Rows on where targets appear:
[start]

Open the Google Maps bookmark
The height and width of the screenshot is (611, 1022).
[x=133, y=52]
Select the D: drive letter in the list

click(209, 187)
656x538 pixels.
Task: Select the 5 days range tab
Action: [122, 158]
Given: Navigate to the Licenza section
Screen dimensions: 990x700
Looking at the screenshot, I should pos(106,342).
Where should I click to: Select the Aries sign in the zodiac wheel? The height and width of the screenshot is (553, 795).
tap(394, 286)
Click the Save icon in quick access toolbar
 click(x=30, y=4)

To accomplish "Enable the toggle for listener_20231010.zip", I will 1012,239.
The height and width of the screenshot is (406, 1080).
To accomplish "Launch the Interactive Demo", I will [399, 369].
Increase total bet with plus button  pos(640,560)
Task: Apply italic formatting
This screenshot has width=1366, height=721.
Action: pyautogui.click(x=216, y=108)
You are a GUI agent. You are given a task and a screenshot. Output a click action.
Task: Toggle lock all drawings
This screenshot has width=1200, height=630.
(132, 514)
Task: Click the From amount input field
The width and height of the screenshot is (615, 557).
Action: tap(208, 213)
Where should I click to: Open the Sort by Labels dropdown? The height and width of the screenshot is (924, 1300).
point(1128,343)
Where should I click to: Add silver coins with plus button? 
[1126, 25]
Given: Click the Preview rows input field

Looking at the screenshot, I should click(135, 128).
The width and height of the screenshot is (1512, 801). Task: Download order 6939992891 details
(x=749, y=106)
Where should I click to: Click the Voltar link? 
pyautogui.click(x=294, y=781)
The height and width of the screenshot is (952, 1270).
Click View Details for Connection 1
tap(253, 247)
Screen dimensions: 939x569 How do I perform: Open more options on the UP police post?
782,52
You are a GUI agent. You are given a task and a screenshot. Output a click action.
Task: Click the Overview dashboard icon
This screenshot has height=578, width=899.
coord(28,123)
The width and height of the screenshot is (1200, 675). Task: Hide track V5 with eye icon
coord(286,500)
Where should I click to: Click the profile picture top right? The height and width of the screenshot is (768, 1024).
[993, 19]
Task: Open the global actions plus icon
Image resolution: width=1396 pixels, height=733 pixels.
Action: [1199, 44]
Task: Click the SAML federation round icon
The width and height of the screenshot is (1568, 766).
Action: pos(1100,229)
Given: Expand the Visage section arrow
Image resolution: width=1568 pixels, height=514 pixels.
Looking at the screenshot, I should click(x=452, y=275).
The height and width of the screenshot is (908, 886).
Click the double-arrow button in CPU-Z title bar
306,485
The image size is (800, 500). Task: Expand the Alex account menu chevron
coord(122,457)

[end]

Stated goal: Reproduce every item above verbatim, line for line.

Problem solution:
Open the Google Maps bookmark
The height and width of the screenshot is (611, 1022).
[x=133, y=52]
Select the D: drive letter in the list

click(209, 187)
656x538 pixels.
Task: Select the 5 days range tab
Action: [122, 158]
Given: Navigate to the Licenza section
Screen dimensions: 990x700
Looking at the screenshot, I should pos(106,342).
Where should I click to: Select the Aries sign in the zodiac wheel? The height and width of the screenshot is (553, 795).
tap(394, 286)
Click the Save icon in quick access toolbar
 click(x=30, y=4)

To accomplish "Enable the toggle for listener_20231010.zip", I will 1012,239.
The height and width of the screenshot is (406, 1080).
To accomplish "Launch the Interactive Demo", I will [399, 369].
Increase total bet with plus button  pos(640,560)
Task: Apply italic formatting
This screenshot has width=1366, height=721.
Action: pyautogui.click(x=216, y=108)
You are a GUI agent. You are given a task and a screenshot. Output a click action.
Task: Toggle lock all drawings
This screenshot has width=1200, height=630.
(132, 514)
Task: Click the From amount input field
The width and height of the screenshot is (615, 557).
Action: tap(208, 213)
Where should I click to: Open the Sort by Labels dropdown? The height and width of the screenshot is (924, 1300).
point(1128,343)
Where should I click to: Add silver coins with plus button? 
[1126, 25]
Given: Click the Preview rows input field

Looking at the screenshot, I should click(135, 128).
The width and height of the screenshot is (1512, 801). Task: Download order 6939992891 details
(x=749, y=106)
Where should I click to: Click the Voltar link? 
pyautogui.click(x=294, y=781)
The height and width of the screenshot is (952, 1270).
Click View Details for Connection 1
tap(253, 247)
Screen dimensions: 939x569 How do I perform: Open more options on the UP police post?
782,52
You are a GUI agent. You are given a task and a screenshot. Output a click action.
Task: Click the Overview dashboard icon
This screenshot has height=578, width=899.
coord(28,123)
The width and height of the screenshot is (1200, 675). Task: Hide track V5 with eye icon
coord(286,500)
Where should I click to: Click the profile picture top right? The height and width of the screenshot is (768, 1024).
[993, 19]
Task: Open the global actions plus icon
Image resolution: width=1396 pixels, height=733 pixels.
Action: [1199, 44]
Task: Click the SAML federation round icon
The width and height of the screenshot is (1568, 766).
Action: pos(1100,229)
Given: Expand the Visage section arrow
Image resolution: width=1568 pixels, height=514 pixels.
Looking at the screenshot, I should click(x=452, y=275).
The height and width of the screenshot is (908, 886).
Click the double-arrow button in CPU-Z title bar
306,485
The image size is (800, 500). Task: Expand the Alex account menu chevron
coord(122,457)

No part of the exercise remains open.